··· Fonte ···

Con il proliferare delle font sono nate anche le prime classificazioni, la più famosa delle quali contrappone i caratteri con le grazie o serif (piccoli allungamenti agli estremi di una lettera) ai caratteri senza grazie o sans serif, che invece costruivano le lettere solo attraverso curve e bastoni. Al primo gruppo appartengono, per esempio, le famiglie Old StyleBaskerville, mentre del secondo fanno parte Verdana, Arial e Lucida Sans.

‘800 e ‘900, tra cromolitografia e avanguardie

All’Ottocento risalgono, poi, due svolte importanti: da un lato, nel 1884 è stata brevettata infatti la linotype americana, una macchina per la stampa monotype con tastiera, che ha sostituito la composizione manuale grazie al connubio di digitazione umana e successiva composizione meccanica dei caratteri tramite fonditrice.

Dall’altro lato, la produzione industriale via via più massificata ha portato a un sempre maggiore sviluppo della cromolitografia. Si trattava di una tecnica grazie a cui si potevano stampare a colori scritte e disegni, così da rendere più decorato e appariscente ogni sorta di oggetto, nel tentativo di catturare l’attenzione dell’acquirente a discapito della concorrenza.

Si è deciso quindi di sbizzarrirsi nell’ideazione dei font più bizzarri, ispirandosi ora all’interesse per l’egittologia (vedi Slab Serif, Glyphic Serif) e ora a un certo gusto per il macabro (come accade per il Grottesco). Dopodiché, il primo Novecento è stato segnato dalle rivoluzioni artistiche: sono nati in quest’ottica il Gill Sans e il Johnston, poi affiancati da font più geometrici e da altri ispirati al Bauhaus, fra i quali Futura e Avant Garde.

I totalitarismi, specialmente nella Germania nazista, hanno poi coinciso con un ritorno ai font antichi, per esempio il Blackletter, ma soprattutto l’Antiqua e il Fraktur, mentre nel 1957 lo svizzero Max Miedinger si è basato sull’Akzidenz Grotesk per concepire il suo Helvetica, il cui nome coincideva con quello latino dato alla Svizzera.

···

# [Consegna]
Prosegua il testo sulla storia dei caratteri tipografici, riprendendo subito dopo la frase conclusiva dedicata all'Helvetica.

··· Voci ···

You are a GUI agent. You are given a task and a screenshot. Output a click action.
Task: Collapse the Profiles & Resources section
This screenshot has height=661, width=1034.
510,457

···
··· Voci ···

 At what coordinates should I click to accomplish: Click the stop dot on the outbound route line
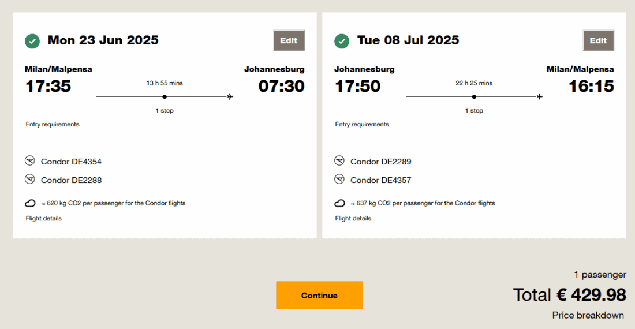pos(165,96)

···

# [Risposta]
I font dei grandi marchi di oggi

Negli ultimi decenni, l’evoluzione dei e delle font è andata di pari passo con l’affermazione sulla scena internazionale di diverse personalità influenti, che hanno rinnovato o immaginato da zero dei caratteri tipografici adatti alle nuove frontiere del marketing e della comunicazione elettronica.

Ciò ha consentito di accedere a un incalcolabile assortimento di typeface (come vengono oggi chiamati in inglese), a volte disponibili gratuitamente e a volte registrati e utilizzabili dopo l’acquisto di una licenza, mentre alcuni font sono intanto diventati una componente fondamentale dell’identità dei grandi marchi contemporanei.

Dalle variazioni di Helvetica usate da Fiat, Lufthansa o Nestlé passando per il Noto scelto da Google, fino ad arrivare all’amore per Didiot dimostrato da Vogue, Dior, Boss, Yves Saint-Laurent, Giorgio Armani, Guess e perfino Zara, per non parlare del Sans Serif rivisitato ad hoc per McDonald’s o del Verdana di Ikea.

E il discusso Comic Sans? È stato introdotto nel 1994 da Vincent Connare per Microsoft, con l’obiettivo di associarlo nel sistema operativo di Windows 95 all’assistente virtuale Rover, un cagnolino che doveva sembrare brioso e spontaneo agli occhi dell’utente alle prime armi. Brioso al punto che nel 2012 il Cern l’ha usato addirittura per comunicare la scoperta del Bosone di Higgs, con buona pace dei grafici di tutto il mondo.